In secondo luogo farebbe sì che il più ampio numero possibile di elettori si rechi alle urne conscio delle regole italiane e del programma presentato anche dagli altri candidati, cosa che a Venezia non è avvenuta, perché persino gli spot veicolati sui social, così come i post, erano in bengalese, rendendo incomprensibile alla maggior parte della popolazione italiana il contenuto dei discorsi. E, infine, garantirebbe quella trasparenza più che mai necessaria per prevenire dinamiche che possano compromettere sia la coesione sociale che il processo elettorale. Non dovrebbe essere ammissibile che vengano continuamente veicolati volantini elettorali con riferimenti religiosi e richieste legate all'apertura di nuovi luoghi di culto, la maggior parte dei quali è attenzionata anche per quanto riguarda la crescente radicalizzazione.
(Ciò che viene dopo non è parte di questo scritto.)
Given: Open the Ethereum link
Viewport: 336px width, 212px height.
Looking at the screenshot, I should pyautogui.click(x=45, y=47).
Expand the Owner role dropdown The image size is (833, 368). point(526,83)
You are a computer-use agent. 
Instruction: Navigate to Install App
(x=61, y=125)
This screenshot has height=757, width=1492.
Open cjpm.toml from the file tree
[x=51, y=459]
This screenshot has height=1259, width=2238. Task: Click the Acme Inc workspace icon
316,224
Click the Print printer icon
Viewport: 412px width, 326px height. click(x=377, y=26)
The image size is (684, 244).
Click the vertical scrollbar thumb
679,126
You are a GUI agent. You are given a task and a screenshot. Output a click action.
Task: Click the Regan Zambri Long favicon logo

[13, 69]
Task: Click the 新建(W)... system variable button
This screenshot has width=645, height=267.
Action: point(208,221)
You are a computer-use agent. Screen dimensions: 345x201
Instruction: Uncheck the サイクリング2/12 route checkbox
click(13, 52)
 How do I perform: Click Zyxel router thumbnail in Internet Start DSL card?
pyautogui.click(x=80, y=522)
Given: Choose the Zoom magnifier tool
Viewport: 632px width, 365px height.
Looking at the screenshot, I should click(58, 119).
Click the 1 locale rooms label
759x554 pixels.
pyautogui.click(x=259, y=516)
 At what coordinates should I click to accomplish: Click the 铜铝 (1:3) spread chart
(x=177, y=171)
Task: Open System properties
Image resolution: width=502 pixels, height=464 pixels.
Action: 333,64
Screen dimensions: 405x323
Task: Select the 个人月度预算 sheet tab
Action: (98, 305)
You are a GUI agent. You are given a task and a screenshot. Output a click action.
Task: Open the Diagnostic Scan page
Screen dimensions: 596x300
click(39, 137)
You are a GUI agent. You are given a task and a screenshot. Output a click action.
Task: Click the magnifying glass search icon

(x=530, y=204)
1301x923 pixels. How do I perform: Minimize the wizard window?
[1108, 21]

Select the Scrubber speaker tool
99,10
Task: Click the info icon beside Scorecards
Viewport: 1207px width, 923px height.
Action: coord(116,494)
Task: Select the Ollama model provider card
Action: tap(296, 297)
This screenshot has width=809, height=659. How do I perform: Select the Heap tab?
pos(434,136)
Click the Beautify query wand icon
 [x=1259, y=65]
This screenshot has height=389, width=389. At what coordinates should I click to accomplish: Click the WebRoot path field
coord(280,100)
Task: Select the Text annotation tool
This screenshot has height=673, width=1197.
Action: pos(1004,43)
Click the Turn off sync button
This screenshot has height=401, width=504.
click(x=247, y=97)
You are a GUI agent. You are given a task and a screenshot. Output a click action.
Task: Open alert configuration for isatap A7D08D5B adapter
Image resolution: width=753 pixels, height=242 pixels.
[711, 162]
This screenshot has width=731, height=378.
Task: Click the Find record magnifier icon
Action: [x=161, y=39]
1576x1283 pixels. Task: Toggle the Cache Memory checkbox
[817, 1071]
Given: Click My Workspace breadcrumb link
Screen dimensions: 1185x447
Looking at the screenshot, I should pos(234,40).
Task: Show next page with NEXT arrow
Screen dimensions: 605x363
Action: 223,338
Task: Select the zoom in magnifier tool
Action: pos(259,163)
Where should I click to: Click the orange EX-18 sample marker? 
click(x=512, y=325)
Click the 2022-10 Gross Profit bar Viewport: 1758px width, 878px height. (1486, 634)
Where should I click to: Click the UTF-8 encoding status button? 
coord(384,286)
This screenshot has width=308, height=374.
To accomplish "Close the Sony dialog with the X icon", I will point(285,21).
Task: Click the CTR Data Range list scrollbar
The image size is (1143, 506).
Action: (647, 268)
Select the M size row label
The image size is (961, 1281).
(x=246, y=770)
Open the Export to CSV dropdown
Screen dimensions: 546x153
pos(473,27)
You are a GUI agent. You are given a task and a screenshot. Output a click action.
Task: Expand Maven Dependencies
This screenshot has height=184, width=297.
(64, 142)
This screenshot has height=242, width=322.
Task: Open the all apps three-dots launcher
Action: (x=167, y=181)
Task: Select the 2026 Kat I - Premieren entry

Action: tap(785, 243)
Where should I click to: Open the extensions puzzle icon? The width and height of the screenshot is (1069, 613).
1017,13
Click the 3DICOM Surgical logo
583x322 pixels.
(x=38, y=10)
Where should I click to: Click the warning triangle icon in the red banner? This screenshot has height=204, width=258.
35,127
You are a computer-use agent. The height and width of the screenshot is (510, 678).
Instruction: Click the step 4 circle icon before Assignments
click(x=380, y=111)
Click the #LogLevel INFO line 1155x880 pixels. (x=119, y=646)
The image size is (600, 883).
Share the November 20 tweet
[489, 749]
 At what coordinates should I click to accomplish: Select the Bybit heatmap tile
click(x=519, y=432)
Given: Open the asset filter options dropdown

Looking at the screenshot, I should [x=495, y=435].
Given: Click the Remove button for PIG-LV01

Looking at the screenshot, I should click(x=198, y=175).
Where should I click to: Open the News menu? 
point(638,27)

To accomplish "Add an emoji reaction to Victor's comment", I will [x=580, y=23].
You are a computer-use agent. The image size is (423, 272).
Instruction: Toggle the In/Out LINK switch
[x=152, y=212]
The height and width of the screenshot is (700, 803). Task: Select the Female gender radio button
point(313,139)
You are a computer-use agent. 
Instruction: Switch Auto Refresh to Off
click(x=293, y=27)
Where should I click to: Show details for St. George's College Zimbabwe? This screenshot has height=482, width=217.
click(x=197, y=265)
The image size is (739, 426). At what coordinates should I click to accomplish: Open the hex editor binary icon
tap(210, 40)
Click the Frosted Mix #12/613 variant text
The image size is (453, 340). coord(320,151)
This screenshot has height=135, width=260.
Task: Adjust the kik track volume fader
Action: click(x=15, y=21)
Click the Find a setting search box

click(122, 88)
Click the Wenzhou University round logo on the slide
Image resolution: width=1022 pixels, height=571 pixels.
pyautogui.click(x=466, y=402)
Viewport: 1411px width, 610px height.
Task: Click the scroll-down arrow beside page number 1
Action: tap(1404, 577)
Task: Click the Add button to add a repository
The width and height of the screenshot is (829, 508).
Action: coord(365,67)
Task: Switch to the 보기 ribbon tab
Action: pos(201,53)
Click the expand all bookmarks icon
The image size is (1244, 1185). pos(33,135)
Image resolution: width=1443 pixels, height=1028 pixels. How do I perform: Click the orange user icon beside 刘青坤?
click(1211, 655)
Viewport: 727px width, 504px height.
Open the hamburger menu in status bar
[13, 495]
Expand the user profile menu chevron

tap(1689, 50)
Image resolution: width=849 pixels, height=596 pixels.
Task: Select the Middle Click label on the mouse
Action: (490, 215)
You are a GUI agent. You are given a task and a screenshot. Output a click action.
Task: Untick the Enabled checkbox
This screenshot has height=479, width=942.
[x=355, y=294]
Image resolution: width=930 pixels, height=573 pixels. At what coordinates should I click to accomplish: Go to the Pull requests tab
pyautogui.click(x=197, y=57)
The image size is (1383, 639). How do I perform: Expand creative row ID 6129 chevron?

Non va poi dimenticato il tema dell'islam politico, il grande progetto della Fratellanza Musulmana, che punta a insediarsi lentamente in Occidente, conquistando in prima battuta proprio le poltrone da consigliere comunale o regionale, per poi proseguire in un crescendo che non necessiterà più dell'appoggio di quegli esponenti che oggi hanno invece prestato il fianco. Vogliono ridurre la separazione tra religione e politica tipica degli Stati laici occidentali, promuovere un'identità islamica collettiva nella vita pubblica, nell'istruzione, nei media e nelle istituzioni e contrastare l'influenza culturale e politica occidentale ritenuta responsabile della secolarizzazione delle società musulmane. E questo non possiamo permetterlo.